Why the Dickens?

I’m surely not the only person who hadn’t heard of Willian Macready before Mark Stratford’s performance, let alone appreciate his contribution to theatre as we know it. Stratford’s masterly one man show took his audience through the life of a nineteenth century actor/manager who rubbed shoulders with the likes of Edmund Kean and Sir Henry Irving, but who has now been largely forgotten. Judging by what we learned from Stratford, we have done the man an extraordinary disservice.

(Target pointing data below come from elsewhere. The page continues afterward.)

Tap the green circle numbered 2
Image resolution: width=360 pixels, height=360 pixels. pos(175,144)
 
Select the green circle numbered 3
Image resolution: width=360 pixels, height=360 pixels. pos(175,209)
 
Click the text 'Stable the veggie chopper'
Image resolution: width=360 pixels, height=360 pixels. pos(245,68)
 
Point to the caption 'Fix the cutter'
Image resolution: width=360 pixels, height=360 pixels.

Solo shows that use monologue to educate as well as entertain have become the stable of touring theatre, for the most part involving a reincarnated historical figure ticking off key life stages before eventually, and rather awkwardly, explaining the circumstances of “their” death. Unusually, Stratford confronted this convention by repeatedly breaking character, and the fourth wall, keeping the audience up to speed as himself, before being subsumed back into character. If that sounds an ungainly, albeit expedient, device it worked surprisingly well, largely due to his command of the stage. By underplaying himself, while Macready’s bombast rattled the Corn Hall’s foundations, the delineation between the two remained clear throughout.

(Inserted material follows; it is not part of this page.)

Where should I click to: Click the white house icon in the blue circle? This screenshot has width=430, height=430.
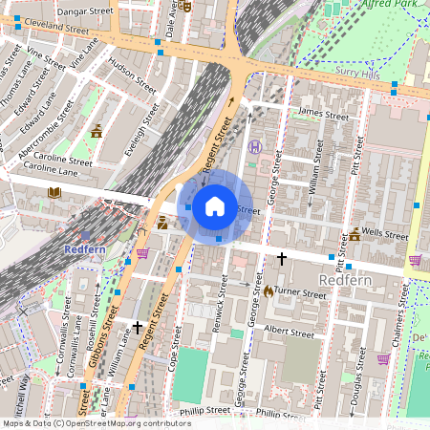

It was a technique that brought to mind how Dickens supposedly acted out his readings, which brings me to my only quibble. Billed as Dickens’s Theatrical Friend – presumably to draw in the punters – the play contains so much more.  Macready’s friendship with Dickens actually proved the least interesting aspect of an otherwise fascinating man who practically invented modern theatre. As much about his profession at the time as it was about Macready, the play was engaging from the start, particularly on how his revolutionary ideas changed the medium so profoundly that the star turn worship of the nineteenth century is largely lost history. How ironic that it took a star turn performance from Mark Stratford to enlighten up.